Based on both our own analysis, as well as the analyses of many others, we believe that the primary reason for the polling error in 2016 was due to pollsters not getting a representative sample of white non-college voters. While pollsters overall seem to have correctly projected these voters’ share of the electorate, they failed to get a representative sample of them by overrepresenting non-college respondents who work in offices and retail settings, and underrepresenting those in construction, manufacturing, agriculture, and other labor intensive work.  Pollsters also got too many of their interviews with non-college voters from areas with higher levels of education.  

We are taking two steps to prevent a repeat of this problem in 2018:

The first is to use a weighting approach for white non-college voters that weights both self-identified education and the education level by area type simultaneously, rather than weighting each of these metrics individually.

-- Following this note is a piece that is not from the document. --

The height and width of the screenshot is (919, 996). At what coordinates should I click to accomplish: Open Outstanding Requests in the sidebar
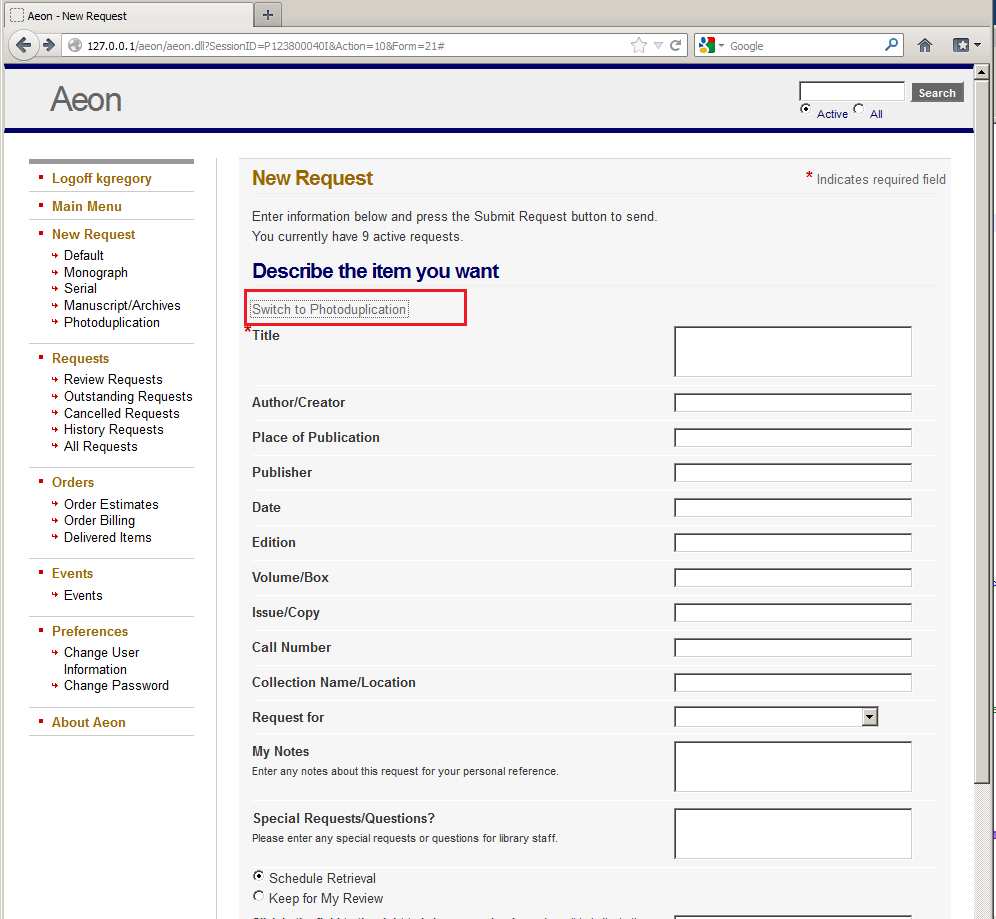128,396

This combined weighting approach alone has been found to eliminate over half of the polling error from 2016 by ensuring that polls do not overrepresent white non-college voters living in more educated areas, which was a significant problem in 2016.

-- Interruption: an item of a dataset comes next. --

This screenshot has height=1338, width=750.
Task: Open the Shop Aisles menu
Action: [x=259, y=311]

The second step is to increase the share of non-office workers in our polls by conducting more daytime dialing and closely tracking the employment type of respondents. Analyses have found that polls significantly overrepresented the share of office workers among white non-college voters, and not surprisingly, that the voting patterns of white non-college office workers differ significantly from their blue collar counterparts. (This problem is heavily correlated with the problem of getting too many white non-college interviews in more educated areas as described above).

By taking these steps, we believe we can get a much more representative sample of white non-college voters in our polls and correct the biggest cause of the polling error in 2016.

Lessons from 2016

As described above, we believe that the major problem with polling in 2016 was pollsters getting an unrepresentative sample of white non-college voters, and we are taking concrete, data driven steps to prevent this problem from occurring again in 2018.

Unrepresentative samples of white non-college voters has likely been a problem in polls for years (less educated voters are consistently harder to reach), but did not become fully apparent until 2016 (with the exception of the canaries in the coal mine of the 2015 Kentucky Governor’s race and some 2014 races as well).

The reason this problem became so consequential in 2016 was due to the significant expansion of the education gap among white voters. In 2012, the gap in the presidential vote between whites with and without a college degree was only about 12 points, so if a pollster’s sample of white non-college voters was off, it likely did not have much of an impact on the overall results.

However, in 2016, the education gap among whites nearly tripled, to 34 points. With a gap this large, an unrepresentative sample of white non-college voters suddenly had a real impact on the overall results.

While unrepresentative samples of white non-college voters explain most of the polling error in 2016, they do not explain it all. The second biggest cause of the polling error was pollsters’ inability to correctly predict how undecided voters were going to break, particularly those who viewed both Trump and Clinton unfavorably, and who ended up breaking significantly for Trump.

This problem highlights the importance of another aspect of polls that we have addressed above: “solidity questions.” By giving pollsters a clear read of voters’ openness to supporting each candidate, these questions are critical to allocating undecideds and detecting late movement. The absence of these questions from many polls made it harder for pollsters to determine how voters would break late, which was a major reason that the DGA has recommended that they be used consistently in polls going forward.

There is also evidence to suggest that the analytics models that many campaigns and pollsters were basing their samples off were incorrect, demonstrating the importance of having two independent data sources.